Task goal >>
The answer is one number: how many lines in the data below hold "icon".

Records for processing >>
= Beginning of Section =

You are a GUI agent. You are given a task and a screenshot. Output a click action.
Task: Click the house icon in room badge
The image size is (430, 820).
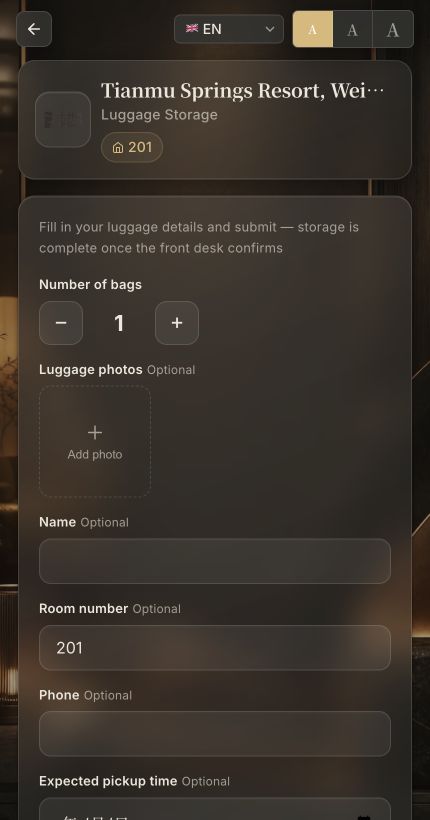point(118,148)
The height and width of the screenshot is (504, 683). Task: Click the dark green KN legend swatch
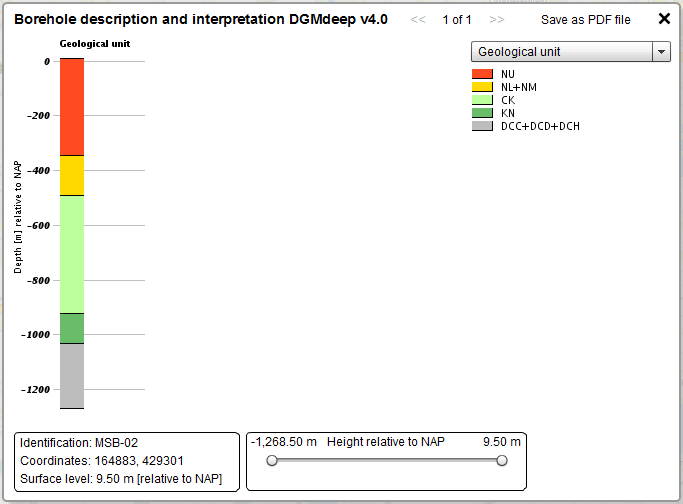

= End of Section =
= Beginning of Section =

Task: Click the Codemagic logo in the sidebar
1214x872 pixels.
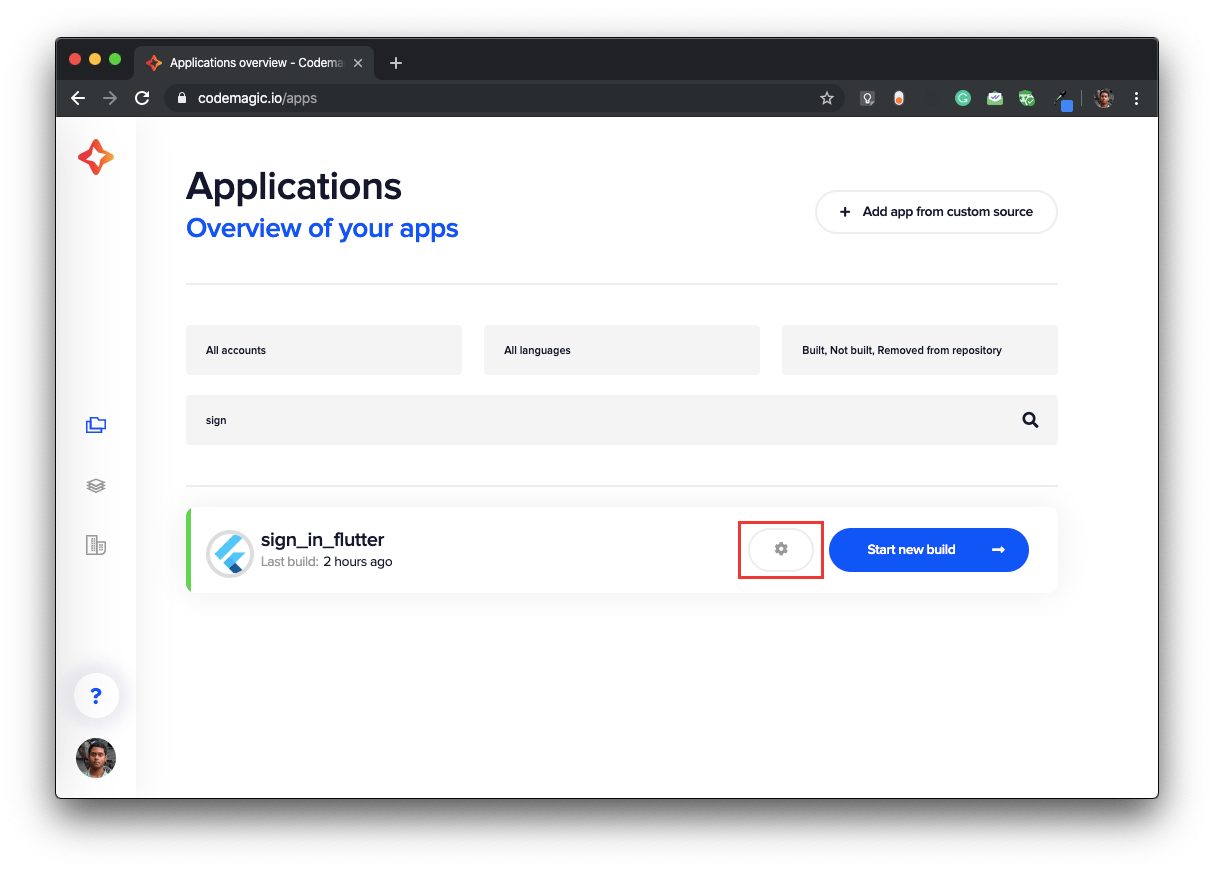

= End of Section =
= Beginning of Section =

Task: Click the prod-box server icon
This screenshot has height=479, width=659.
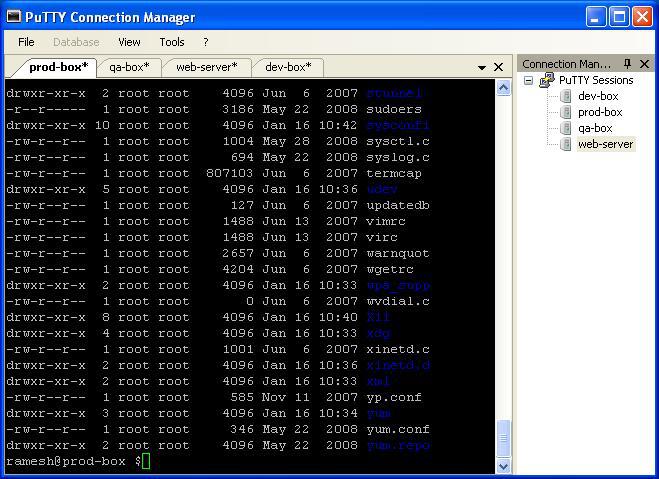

= End of Section =

Your solution >>
2